Die  Autorenauswahl der ZEIT beinhaltet bekannte Namen wie Daniel Kehlmann, Jonathan Franzen und Sibylle Lewitscharoff.  Alle in der ZEIT befragten Autoren – mit Ausnahme von Kathrin Passig -urteilten negativ über Amazon. Fast alle geben zu, auch bei Amazon zu bestellen. "Ich habe dann aber auch, wie es sich gehört, ein schlechtes Gewissen", schreibt beispielsweise Daniel Kehlmann. Immer wieder taucht "Die Buchhandlung ums Eck" als Gegenentwurf zu Amazon auf.  Nur Kathrin Passig findet ausgeglichenere Töne: "Die Kette Thalia war jahrzehntelang der Lieblingsfeind der Buchbranche (übrigens aus ganz ähnlichen Gründen wie Amazon: Gleichgültigkeit gegenüber dem Kulturgut Buch und erpresserische Ausnutzung von Marktmacht), wird sie mittlerweile ganz unironisch als Opfer Amazons beklagt."

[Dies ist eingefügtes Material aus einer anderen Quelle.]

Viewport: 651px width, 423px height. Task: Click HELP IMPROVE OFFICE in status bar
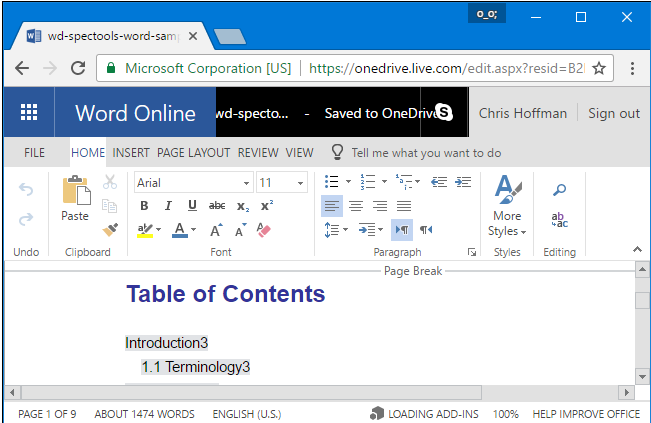point(585,413)
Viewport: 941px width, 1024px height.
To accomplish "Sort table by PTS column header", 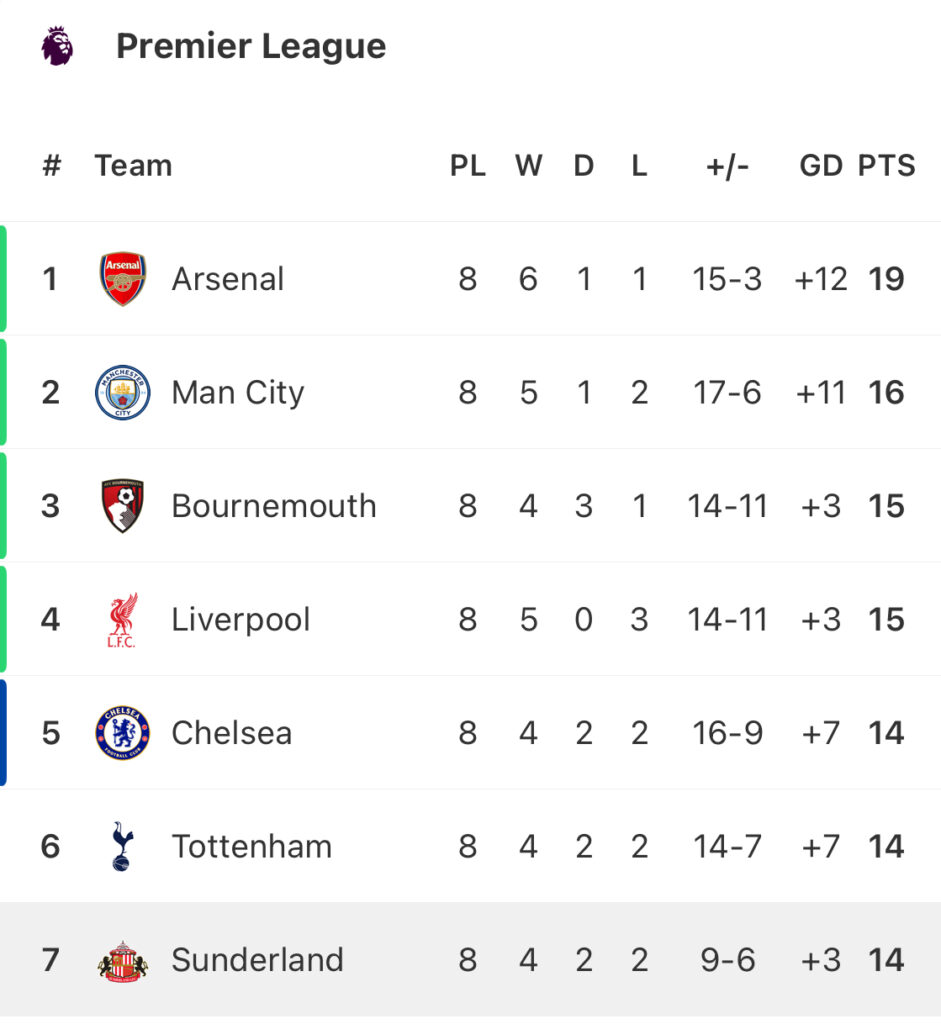I will (x=886, y=165).
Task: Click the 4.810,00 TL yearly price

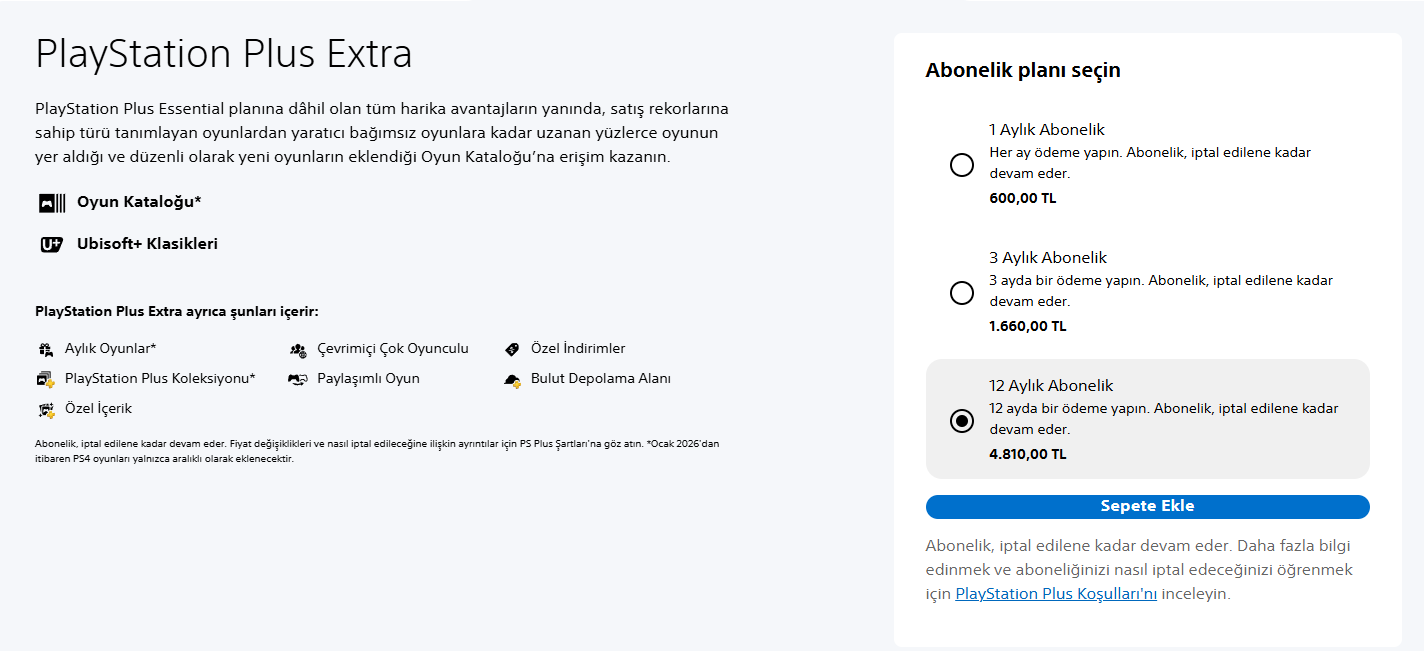Action: 1028,454
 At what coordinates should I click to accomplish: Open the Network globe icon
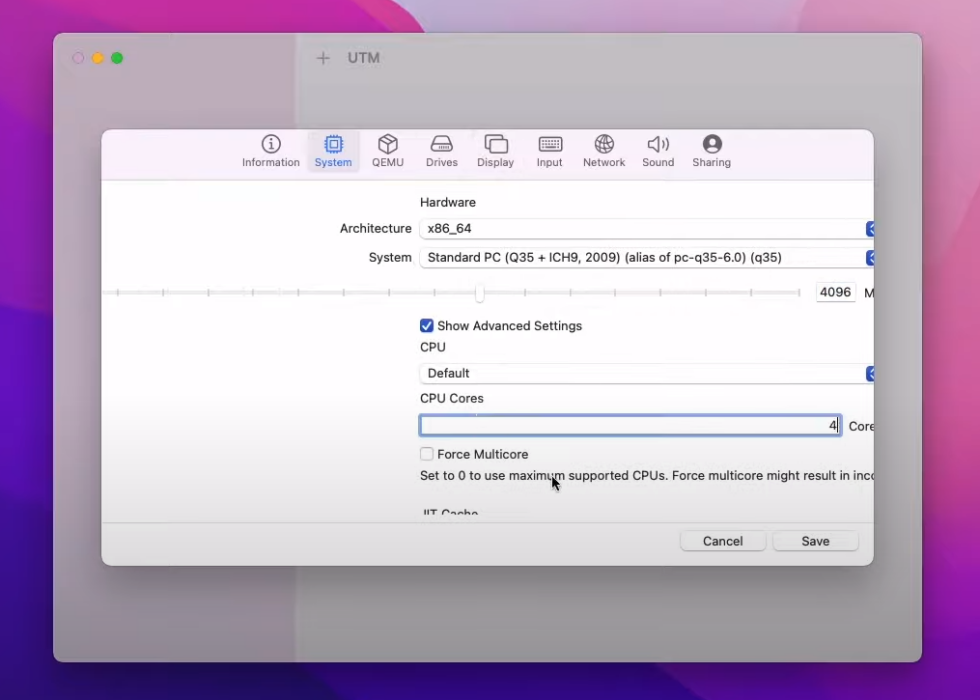[604, 145]
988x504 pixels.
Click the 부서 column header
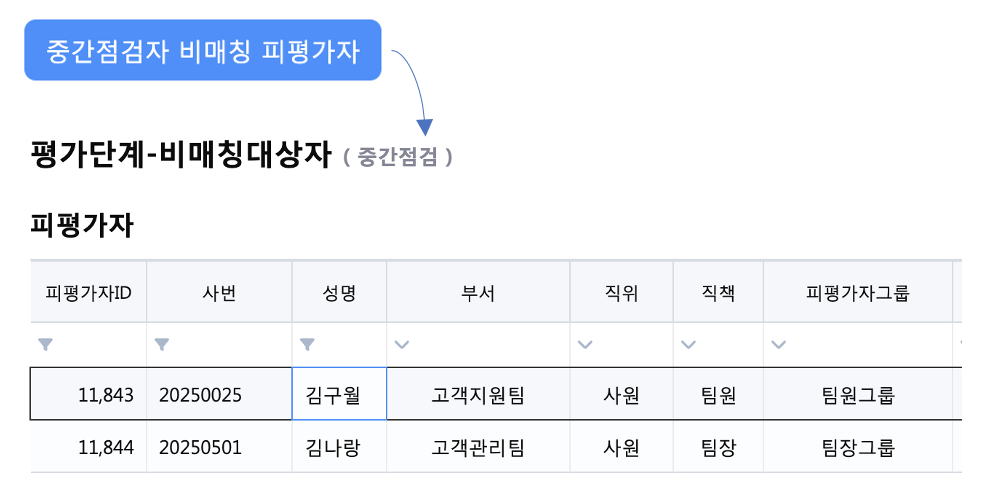(x=478, y=293)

Insgesamt aber fällt das Urteil der von Iris Radisch befragten Autoren auch vor dem Hintergrund der Hachette/Bonnier-Debatte vernichtend aus. Keiner der Autoren außer Günter Wallraff  würde zwar soweit gehen, seinen Verlag anzuweisen keines seiner Bücher mehr bei Amazon anzubieten.  Trotzdem finden alle eindeutige Worte:  "Bei der Effizienz verdient Amazon fünf Sterne, bei der Rücksicht auf den Kulturauftrag mancher Bücher einen", meint Roger Willemsen, "Bolschewismus im Stile Lenins und Stalins" urteilt Durs Grünbein, Navid Kermani nennt den Online-Händler schlicht "Monster", Sibylle Lewitscharoff schreibt: "Es ist ein widerliches, erpresserisches Unternehmen."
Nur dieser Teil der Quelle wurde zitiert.